Once it passes alpha testing, the change can be shifted into either a staff or public beta environment.
“Any staff in Macquarie can get access to the beta, and then they’ll post feedback on our Facebook for Workplace about the application,” O’Connell said.
“They’re very good at doing the testing for us. We learn from their feedback if we want to release features into full production.
“There’s also a public beta, where customers are encouraged and rewarded for reporting bugs and for testing things out.”
Once the team is confident that the change is ready for full production, they build a new production environment and route a percentage of production traffic away from the existing full production environment to it.
“We monitor that, see if we’re getting more errors or our latency is getting slower, before we flick over all the traffic,” O’Connell said.
“We can roll back immediately as well. This means we can do releases now rather than doing them at night or [them] being a big deal.
“I could target a release and a change just to you. We could target it to a percentage of customers, monitor and rollback quickly if there’s a problem or dial it up if it’s looking good. We can target any channel.”
Waiting for Istio
O’Connell said overnight that the bank’s major challenges with OpenShift were largely due to it being “somewhat of an early adopter” of the technology.
“I think the newness of it is probably our biggest challenge,” he said.
“Going back two years ago, there were some very basic components that weren’t there at the time but that we knew were coming, and even now there are pieces of work that we just don’t tackle.

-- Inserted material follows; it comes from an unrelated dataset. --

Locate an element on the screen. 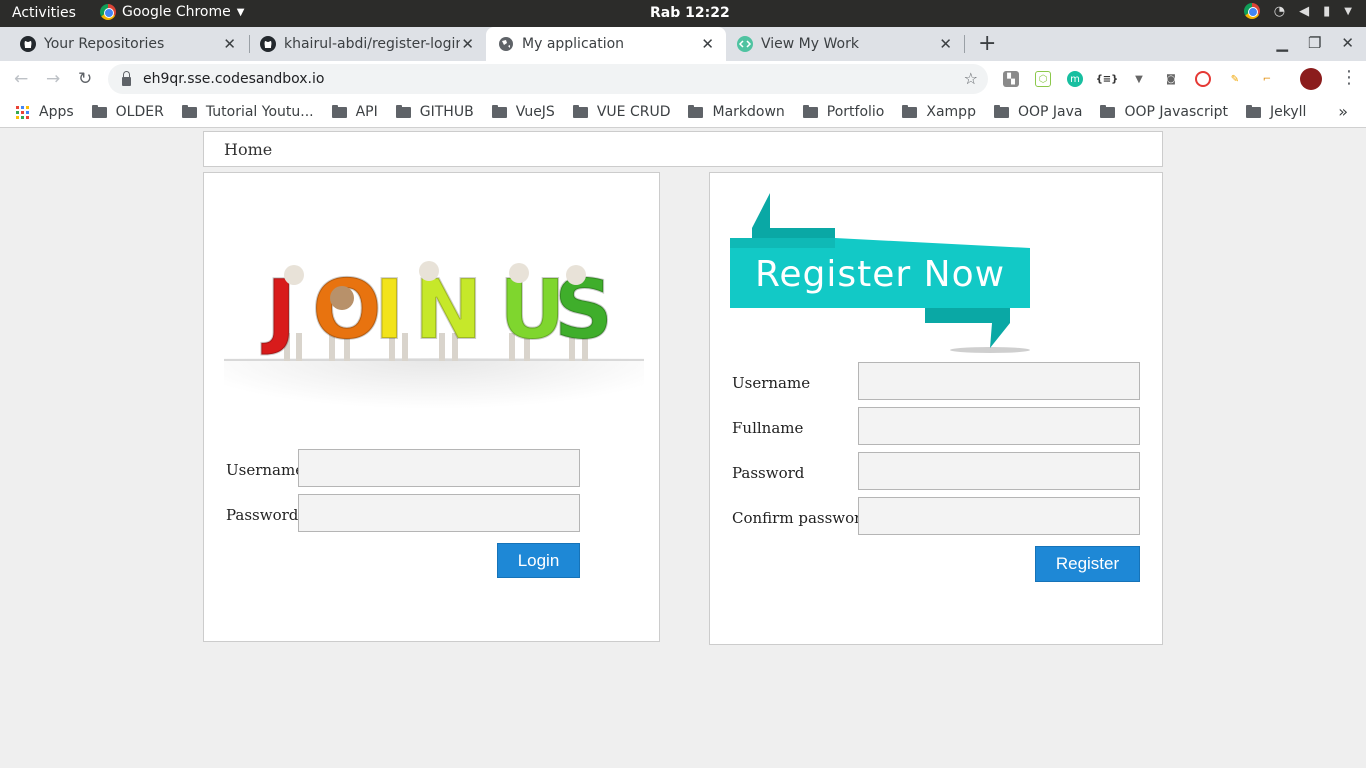  tab-register-login: khairul-abdi/register-login ✕ is located at coordinates (368, 44).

“We do a very quick fix because we know it’s coming later. It’s just moving and evolving so quickly.”
The bank has been keenly awaiting Istio, which promises easier creation and management of microservices.
“We’re waiting a lot for Istio which is coming in the future so we’re holding back on investing in certain areas because of that,” O’Connell added.
Outside of the retail bank, the broader Macquarie Group is on a cloud migration of its own, shifting into AWS under a project codenamed Arturo.